Sebelum ramah tamah dengan Tengku Zulkarnain, Kholifah lebih dulu bersilaturahim dengan KH. Rohmat S. Labib, beliau dulunya di kenal mantan petinggi ormas yang sudah di larang yang juga mencita citakan tegaknya Khilafah, yang kebetulan ada jadwal ngisi ceramah juga di mesjid Al Amin, Medan pada 22 Juni 2019 (akhir Syawal 1440 H).

Terjadi dialog hangat di salah satu ruang di lingkungan mesjid jami’ Al Amin, Medan yang sudah di sediakan oleh panitia.

Sebagai pembuka Kholifah menyampaikan, “Sebab hancurnya Islam saat ini bukan karena tidak adanya orang alim (ahli ilmu), tetapi karena tidak adanya kesatuan ummat di dalam sistem Islam, yakni Khilafah Islamiyyah”. Pernyataan ini kemudian di benarkan oleh KH. Rohmat S. Labib yang hadir ketika itu.

“Maka hilangnya sistem kepemimpinan kekhalifahan Utsmaniyyah di Turki maka hilanglah syari’at Islam di muka bumi di seluruh dunia”, tegas Kholifah.

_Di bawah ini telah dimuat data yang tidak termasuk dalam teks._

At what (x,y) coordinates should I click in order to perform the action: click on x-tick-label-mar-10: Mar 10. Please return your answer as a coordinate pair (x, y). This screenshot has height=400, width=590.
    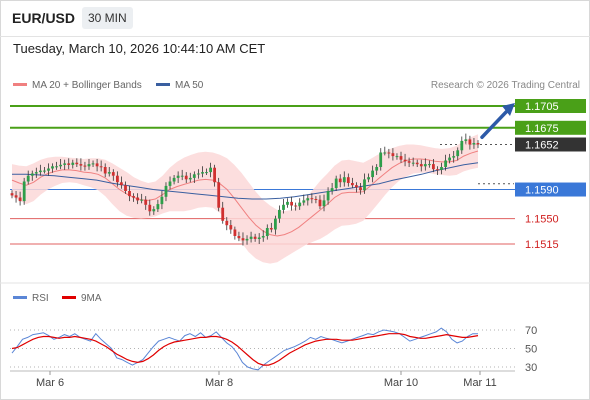
    Looking at the image, I should click on (401, 383).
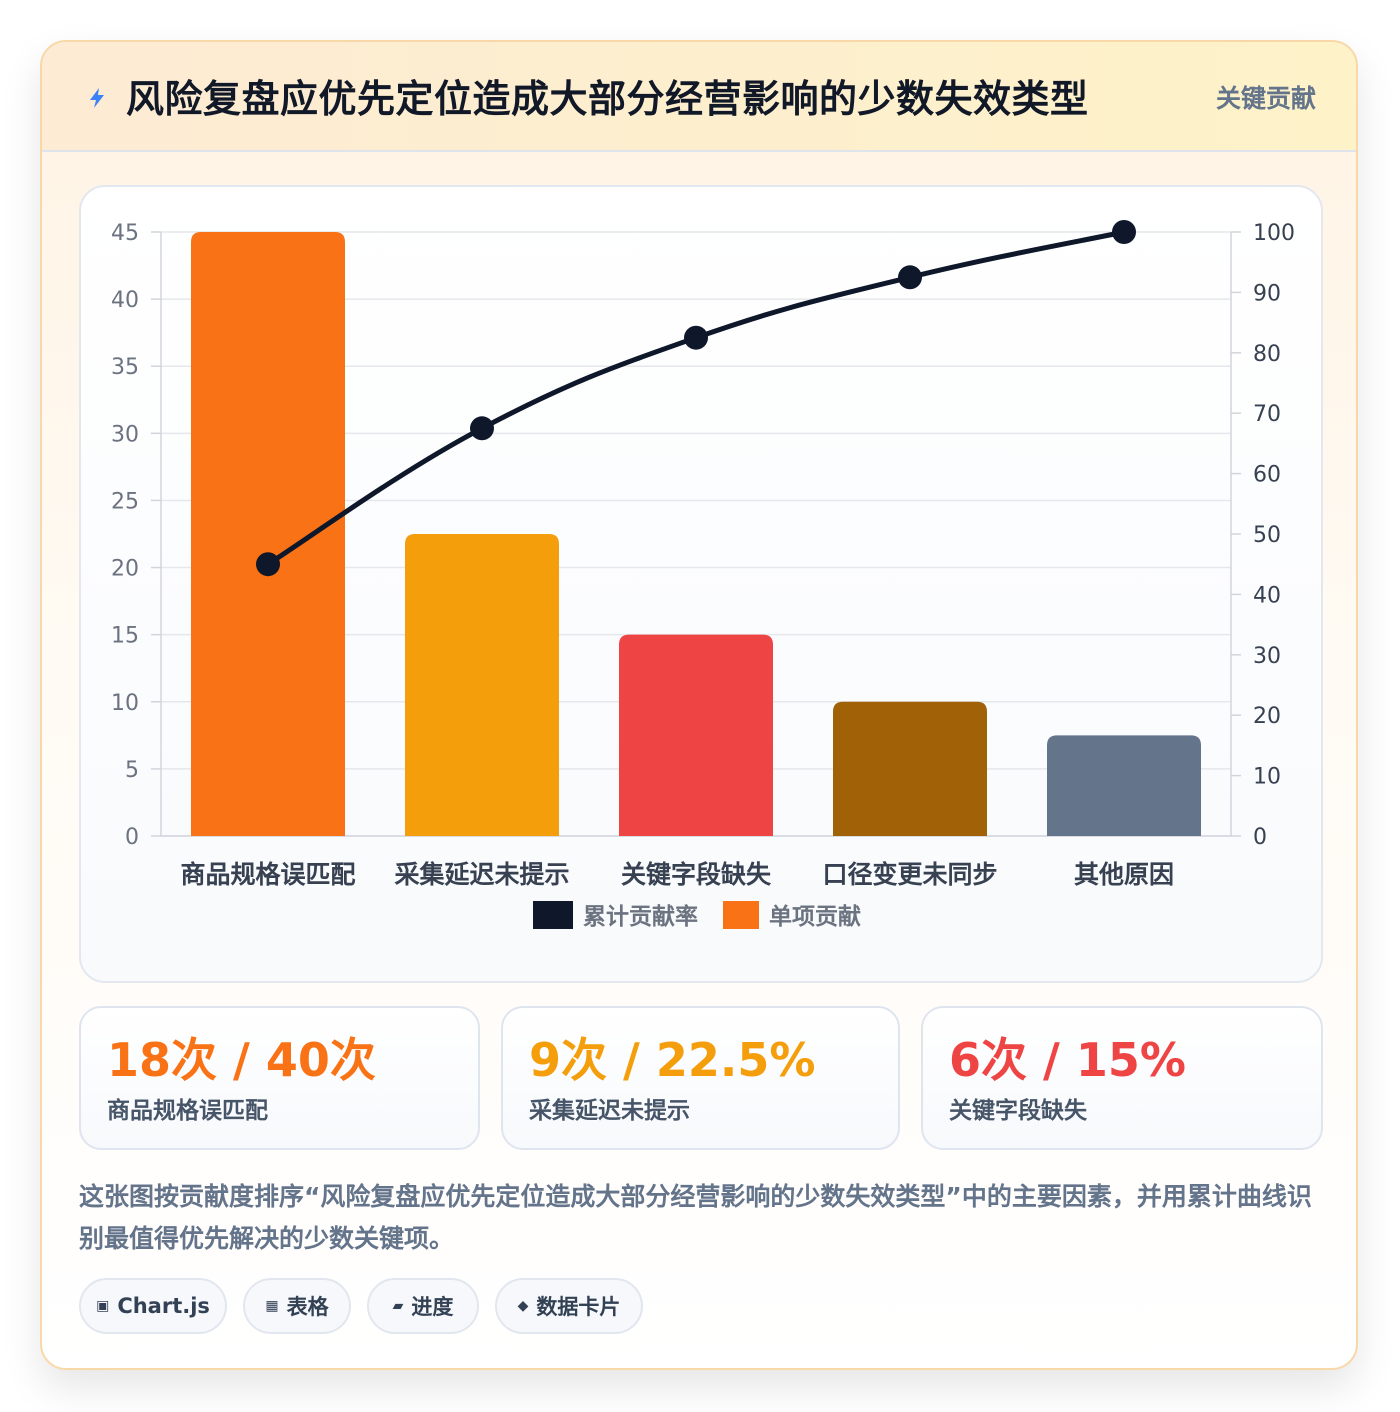  I want to click on y-left-tick-label: 40, so click(125, 300).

“Dalam beberapa kesempatan ramah tamah, saya sering menyampakan bahwa Bersatu itu wajib atas perintah Allah dan Dienul Islam ini sudah sempurna, apakah kemudian cara bersatu yang merupakan kewajiban dari Allah ini tidak di kasih tau caranya sehingga perlu cara baru untuk Bersatu ?”, tanya Kholifah mengajak sama sama  berfikir.

“Justru hari ini ketika kita ajak ke pemahaman Khilafah, mereka media sekuler membuat pemikiran atau opini yang kontra, di katakan radikal, keras, intoleran dan pemecah belah bangsa. Sehingga ummat Islam yang besar ini merasa ketakutan, dan justru phobia ini di ciptakan oleh sebagian dari “ulama-ulama” yang pro terhadap sekuler. Inilah tugas kita untuk menerangkan secara jelas kepada ummat, hasilnya Allah yang tentukan, namun upaya harus terus di lakukan”, terang KH. Rohmat S. Labib mantan petinggi ormas yang mencita-citakan Khilafah juga di Indonesia.

Untuk lebih lengkap mengetahui dialog ini silahkan simak di majalah al khilafah edisi 72 mendatang di rubrik kalam (red).

Di akhir acara para hadirin saling bermusafahah dan saling mendo’akan agar tetap istiqamah berjuang untuk Islam. Semoga Allah satukan kita yang sudah bersyahadat ini dalam sistem Islam yakni Khilafah Islamiyyah, aamiin. (TB, Anil dari Medan).